Following on from my last post, a part of the argument that the Eurogroup will try to strike a deal at all costs is that they are seeking to protect the sacrosanct nature of the euro, which involves preserving that it is not possible to exit from it. Once there is an exit, all the euroness is gone and the project is in tatters, and the euroness possessed by those that are left behind is suddenly tainted and now temporary.
Two points on this.
First, nothing is credibly forever. The euro is a set of rules flowing from a series of agreements signed by past member state governments, long since gone. Like all constitutions, given sufficient changes in public opinion of its signatory countries, it can and would change. There is no credible ‘foreverness’ that a Grexit spoils for good.

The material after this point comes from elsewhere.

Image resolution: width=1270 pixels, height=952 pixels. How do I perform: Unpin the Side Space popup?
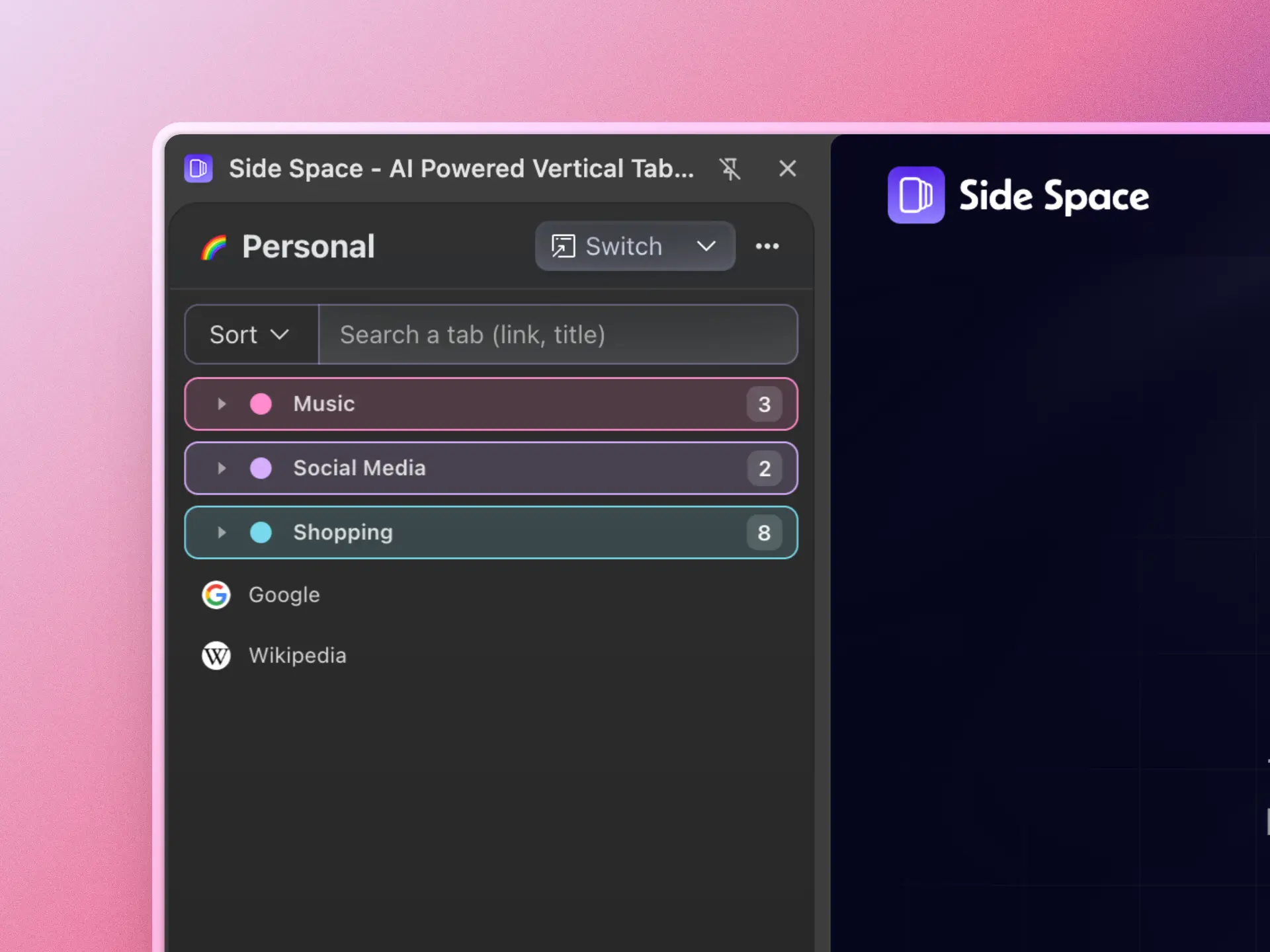pyautogui.click(x=730, y=169)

There are simply probabilities of various currency and fiscal possibilities, defined by the signatories, and the rules governing how different policy instruments covered by them (including interest rates, asset purchases, fiscal redistribution) are set. Grexit might well change those probabilities, but how much is moot. As I argued in my last post, saving Greece now may not change the probabilities of a future Grexit that much, because they could find themselves in the same situation in a year or two. And for different reasons the large country exit probabilities might not alter much [they are too big to save anyway] and the same for the smaller ones [they are easy to save, and their ‘good behaviour’ has instilled the solidarity to save them].
Part of the reason things are not – and never have been – credibly, forever, is that circumstances, including what we know about what is optimal monetary and fiscal policy, change. Setting out to claim that this is the answer [eg the euro, with current membership] once and for all, is hubris. It’s understandable that the euro pilots did this at the outset, of course, because they hoped to make its continuity a self-fulfilling prophecy. But no-one should have believed it, and I presume not everyone did. Instead, as Tom Sargent once pointed out, monetary arrangements can be seen, at best, as a form of slow-motion trial and error, hopefully feeling one’s way towards the arrangement that best fits the times and one’s state of knowledge. Those that argue that Eurogroup will value permanence of membership above all else are arguing that there would never, rightly, come a time when people sit down and think ‘actually, we should never have got into this’ or ‘you now, maybe this isn’t working out any more’.
Moreover, part of this trial and error could be the evolving assessment of the nature of other aspects of the currency arrangements aside from the permanence or otherwise of its members. Suppose permanence is valuable [the above has been about arguing permanence also has costs, but, leave that aside]. But so might be adherence to a set of rules of monetary and fiscal conduct by member states. Since adherence to these rules would govern what was sustainable monetary and fiscal policy for the collective, in the future, and thus, what the benefits of membership were.
Of course these rules in the Eurozone have, through the process of trial and error, been bent and changed, and there is much argument about whether the twists and turns have improved matters or not [see contrasting views of Hans Werner Sinn and, well, most economists outside Germany for a sample of the controversy]. The stability and growth pact was set aside frequently. And we are inventing embryonic fiscal transfers via the banking union, the ESM/EFSF, and the Troika loans and its terms.
But in assessing what should be the enduring nature of the euro for the future, it would not be rational – and I naively assert, therefore, will not be part of the calculus – to weigh non-exit above all else. Permanence of membership might have its advantages. But so might enduring rules of membership.
In short, avoiding Grexit for the sake of preserving expectations that no-one would ever exit is futile, because those expectations won’t be altered that much by this deal: nothing is or should be forever. Second, in so far as it’s good that things are enduring, if not forever, Eurozone policymakers will no doubt value maintaining the expectation that the rules of the game don’t change as well as expectations about who gets to be in the club.